I'm studying a system of differential equations using XPPAUT as a solver.
Here is the system
$$\frac{dx_1}{dt} = v - k_1x_1+x_2k_2+k_3x_1+k_4x_3 $$
$$\frac{dx_2}{dt} = k_1x_1 - k_2x_2 $$
$$\frac{dx_3}{dt} = k_3x_1 - k_4x_3 - k_5x_3 $$
with
$$ v = 0.0103, k1=0.33, k2=0.742, k3=0.33, k4=0.033, k5=0.005 $$ $$ x1_0=0.237, x2_0=2.092, x3_0=2.06 $$
Firstly I plotted $x_1$ on the x axis and $x_2$ on the y axis, integrated over $20$ time units. Then I plotted the x and y nullclines (red and green lines on the graphs below respectively) to find the equalibrium point and a direction field to qualitatively describe the system.
Here is the graph showing this information (XPPAUT screenshot):
Again, x1 is on the x and x2 on the y. Each line represents an integration starting from different initial conditons and the lines ending in a 'bump' are the direction field with lengths proportional to the gradient. As we can see, these two variables converge to a steady state where the null lines cross.
I now repeat this procedure with x1 on the x and x3 on the y axes.
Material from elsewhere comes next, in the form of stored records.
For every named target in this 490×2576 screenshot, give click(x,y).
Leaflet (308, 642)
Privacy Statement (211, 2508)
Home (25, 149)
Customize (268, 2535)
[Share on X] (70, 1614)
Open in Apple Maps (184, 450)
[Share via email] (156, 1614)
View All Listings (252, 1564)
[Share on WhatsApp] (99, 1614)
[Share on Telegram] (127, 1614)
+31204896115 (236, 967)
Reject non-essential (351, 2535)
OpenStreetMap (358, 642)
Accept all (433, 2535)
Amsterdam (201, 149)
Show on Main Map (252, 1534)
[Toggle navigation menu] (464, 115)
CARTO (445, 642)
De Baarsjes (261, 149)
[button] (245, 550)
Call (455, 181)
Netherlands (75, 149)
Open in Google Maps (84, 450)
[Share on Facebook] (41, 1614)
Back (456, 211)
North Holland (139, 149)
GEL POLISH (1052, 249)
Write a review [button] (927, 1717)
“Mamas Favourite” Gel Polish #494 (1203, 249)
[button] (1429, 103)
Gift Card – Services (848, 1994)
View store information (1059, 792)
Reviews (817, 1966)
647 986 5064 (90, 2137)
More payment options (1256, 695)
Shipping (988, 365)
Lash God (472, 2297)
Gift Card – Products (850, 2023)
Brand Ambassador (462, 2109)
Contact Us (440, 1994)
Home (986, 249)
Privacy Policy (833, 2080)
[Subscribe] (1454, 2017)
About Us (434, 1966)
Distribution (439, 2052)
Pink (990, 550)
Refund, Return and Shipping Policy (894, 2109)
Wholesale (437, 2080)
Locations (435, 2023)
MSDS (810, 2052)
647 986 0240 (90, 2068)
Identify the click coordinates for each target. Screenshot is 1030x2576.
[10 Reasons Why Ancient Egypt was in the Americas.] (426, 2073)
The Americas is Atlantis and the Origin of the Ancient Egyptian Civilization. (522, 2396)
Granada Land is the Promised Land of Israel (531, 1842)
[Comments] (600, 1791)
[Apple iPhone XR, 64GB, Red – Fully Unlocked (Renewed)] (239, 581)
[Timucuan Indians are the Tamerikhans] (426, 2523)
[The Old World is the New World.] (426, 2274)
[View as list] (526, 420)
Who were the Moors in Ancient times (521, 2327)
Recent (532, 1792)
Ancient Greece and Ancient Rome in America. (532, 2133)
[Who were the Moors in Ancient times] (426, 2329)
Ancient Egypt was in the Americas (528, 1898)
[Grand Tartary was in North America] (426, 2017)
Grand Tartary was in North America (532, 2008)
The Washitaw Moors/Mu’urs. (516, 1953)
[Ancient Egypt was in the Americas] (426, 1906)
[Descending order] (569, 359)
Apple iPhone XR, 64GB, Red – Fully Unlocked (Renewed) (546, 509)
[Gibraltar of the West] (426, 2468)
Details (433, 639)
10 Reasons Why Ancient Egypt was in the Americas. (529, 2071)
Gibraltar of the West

My question regards the interpretation of such a plot. Is it right to say that since the nullclines here do not cross that there is no steady state? If you look at the time course of this system however, all variables tend toward a steady state which would be in direct contradiction to the 'no steady state interpretation'?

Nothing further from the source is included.